[Dataset excerpts]
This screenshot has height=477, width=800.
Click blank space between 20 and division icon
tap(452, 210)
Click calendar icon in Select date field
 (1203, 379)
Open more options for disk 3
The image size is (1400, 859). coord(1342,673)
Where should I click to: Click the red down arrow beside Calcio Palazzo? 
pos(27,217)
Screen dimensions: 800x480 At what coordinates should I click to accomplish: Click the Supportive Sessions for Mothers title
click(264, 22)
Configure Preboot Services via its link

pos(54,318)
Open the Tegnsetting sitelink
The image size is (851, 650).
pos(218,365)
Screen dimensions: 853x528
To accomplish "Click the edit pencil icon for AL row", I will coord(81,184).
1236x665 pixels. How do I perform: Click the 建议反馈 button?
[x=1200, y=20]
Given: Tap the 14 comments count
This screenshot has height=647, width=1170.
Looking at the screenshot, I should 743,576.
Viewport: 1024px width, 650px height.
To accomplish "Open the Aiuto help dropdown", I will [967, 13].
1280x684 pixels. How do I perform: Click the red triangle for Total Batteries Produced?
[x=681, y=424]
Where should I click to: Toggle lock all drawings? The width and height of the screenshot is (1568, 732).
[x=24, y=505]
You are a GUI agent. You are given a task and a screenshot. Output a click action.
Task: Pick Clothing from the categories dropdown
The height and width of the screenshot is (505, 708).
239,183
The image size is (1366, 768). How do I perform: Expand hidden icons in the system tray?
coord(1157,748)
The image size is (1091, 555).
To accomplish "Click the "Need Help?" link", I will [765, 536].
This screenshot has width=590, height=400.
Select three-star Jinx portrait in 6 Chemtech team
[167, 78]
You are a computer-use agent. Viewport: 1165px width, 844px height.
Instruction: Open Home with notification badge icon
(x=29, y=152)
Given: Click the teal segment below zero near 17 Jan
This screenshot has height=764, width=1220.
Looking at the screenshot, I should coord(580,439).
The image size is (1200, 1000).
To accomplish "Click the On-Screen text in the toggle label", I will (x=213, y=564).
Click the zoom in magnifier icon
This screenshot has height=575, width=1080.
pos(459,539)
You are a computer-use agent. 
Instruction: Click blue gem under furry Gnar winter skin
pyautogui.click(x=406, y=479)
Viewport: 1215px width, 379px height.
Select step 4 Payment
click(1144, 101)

TASK DIRECTIONS: Each record above is to be reproduced exactly, in full.

EXERCISE RESULT:
This screenshot has height=477, width=800.
Click blank space between 20 and division icon
tap(452, 210)
Click calendar icon in Select date field
 (1203, 379)
Open more options for disk 3
The image size is (1400, 859). coord(1342,673)
Where should I click to: Click the red down arrow beside Calcio Palazzo? 
pos(27,217)
Screen dimensions: 800x480 At what coordinates should I click to accomplish: Click the Supportive Sessions for Mothers title
click(264, 22)
Configure Preboot Services via its link

pos(54,318)
Open the Tegnsetting sitelink
The image size is (851, 650).
pos(218,365)
Screen dimensions: 853x528
To accomplish "Click the edit pencil icon for AL row", I will coord(81,184).
1236x665 pixels. How do I perform: Click the 建议反馈 button?
[x=1200, y=20]
Given: Tap the 14 comments count
This screenshot has height=647, width=1170.
Looking at the screenshot, I should 743,576.
Viewport: 1024px width, 650px height.
To accomplish "Open the Aiuto help dropdown", I will [967, 13].
1280x684 pixels. How do I perform: Click the red triangle for Total Batteries Produced?
[x=681, y=424]
Where should I click to: Toggle lock all drawings? The width and height of the screenshot is (1568, 732).
[x=24, y=505]
You are a GUI agent. You are given a task and a screenshot. Output a click action.
Task: Pick Clothing from the categories dropdown
The height and width of the screenshot is (505, 708).
239,183
The image size is (1366, 768). How do I perform: Expand hidden icons in the system tray?
coord(1157,748)
The image size is (1091, 555).
To accomplish "Click the "Need Help?" link", I will [765, 536].
This screenshot has width=590, height=400.
Select three-star Jinx portrait in 6 Chemtech team
[167, 78]
You are a computer-use agent. Viewport: 1165px width, 844px height.
Instruction: Open Home with notification badge icon
(x=29, y=152)
Given: Click the teal segment below zero near 17 Jan
This screenshot has height=764, width=1220.
Looking at the screenshot, I should coord(580,439).
The image size is (1200, 1000).
To accomplish "Click the On-Screen text in the toggle label", I will (x=213, y=564).
Click the zoom in magnifier icon
This screenshot has height=575, width=1080.
pos(459,539)
You are a computer-use agent. 
Instruction: Click blue gem under furry Gnar winter skin
pyautogui.click(x=406, y=479)
Viewport: 1215px width, 379px height.
Select step 4 Payment
click(1144, 101)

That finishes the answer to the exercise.